**PAGE**
====================
The proposed credit fund is targeting $500-$600 million in commitments, with marketing to begin shortly. The fund will focus on asset-based lending and purchased credit assets, including real estate-secured lending; it will not provide equity capital to borrowers. [1][2]

In its private equity business, Reverence has seen strong fund performance: Fund I raised $500 million, increased to $2.5 billion including co-investments, with an IRR of approximately 45%. Fund II closed in March 2020 at $1.2 billion, well above its $750 million target. [2][3][1]

The credit strategy’s rationale is its synergy potential with the PE business—leveraging deal origination, structuring capability, and financial services domain expertise to identify credit opportunities unattractive to equity investors due to valuation or maturity. [2][3]

Strategic implications: it reflects a broader private markets trend of PE firms moving down the capital stack to capture yield or downside protection in credit; the timing suggests trying to pre-empt widening spreads or distressed opportunities; partnership with institutional LPs across geographies will matter. The central open questions are around vintage risk, leverage, sourcing, terms of credit (duration, seniority, covenants), and how the PE and credit arms will share incentives and risk.
====================
**THINGS TO DO**
1. In the passage on Reverence's funds, what amount in commitments is the proposed credit fund targeting?
2. Extract word for word the stretch of the passage on Reverence's funds starting at "The credit strategy’s" and ending at "incentives and risk.".
The listing comes from a different source than the passage on Reverence's funds.

**DATASET SECTION**
====================
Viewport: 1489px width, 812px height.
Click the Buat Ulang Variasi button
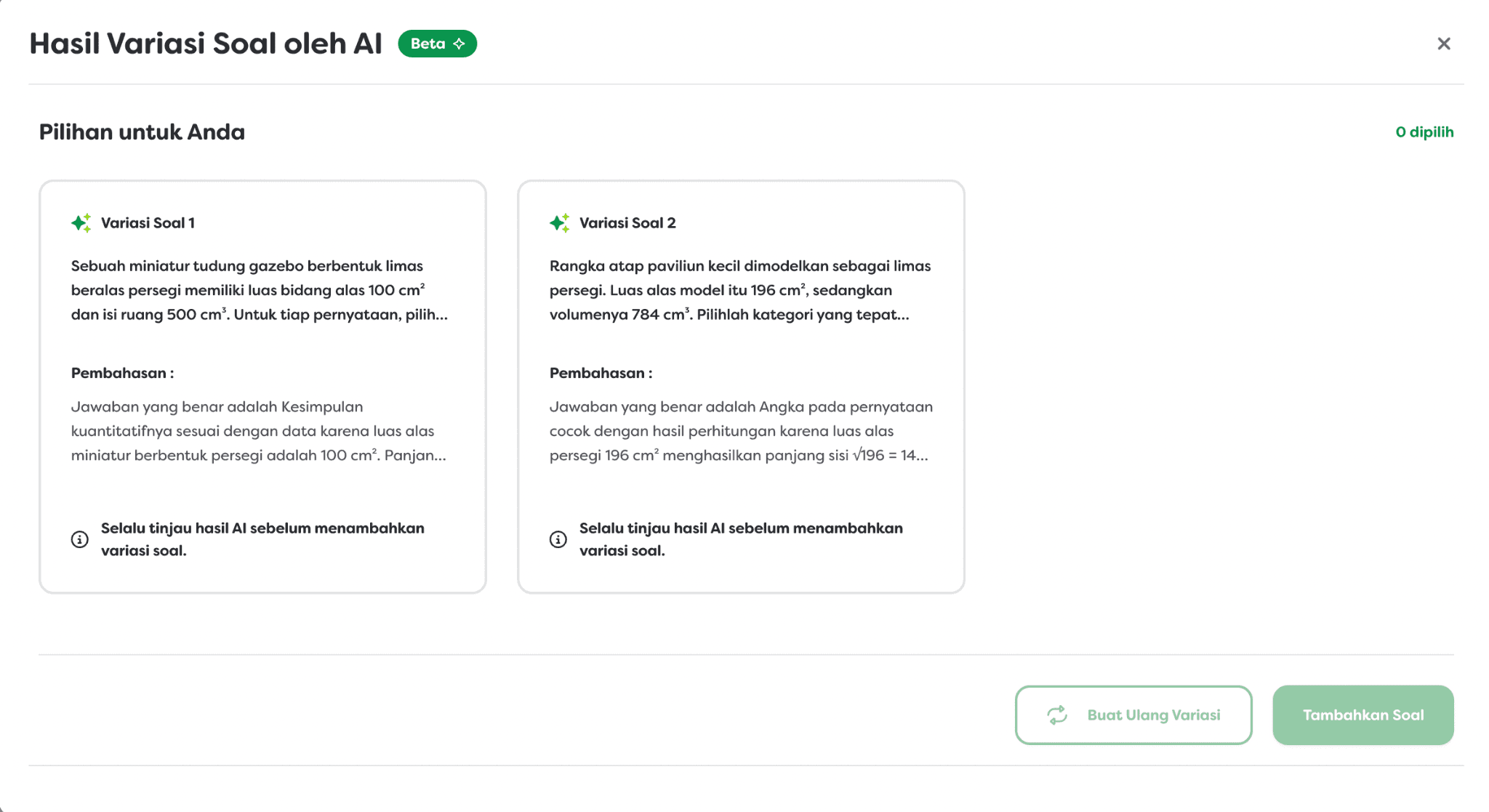(1133, 715)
====================
**SOLUTIONS TO THE PROBLEMS**
1. $500-$600 million.

2.
The credit strategy’s rationale is its synergy potential with the PE business—leveraging deal origination, structuring capability, and financial services domain expertise to identify credit opportunities unattractive to equity investors due to valuation or maturity. [2][3]

Strategic implications: it reflects a broader private markets trend of PE firms moving down the capital stack to capture yield or downside protection in credit; the timing suggests trying to pre-empt widening spreads or distressed opportunities; partnership with institutional LPs across geographies will matter. The central open questions are around vintage risk, leverage, sourcing, terms of credit (duration, seniority, covenants), and how the PE and credit arms will share incentives and risk.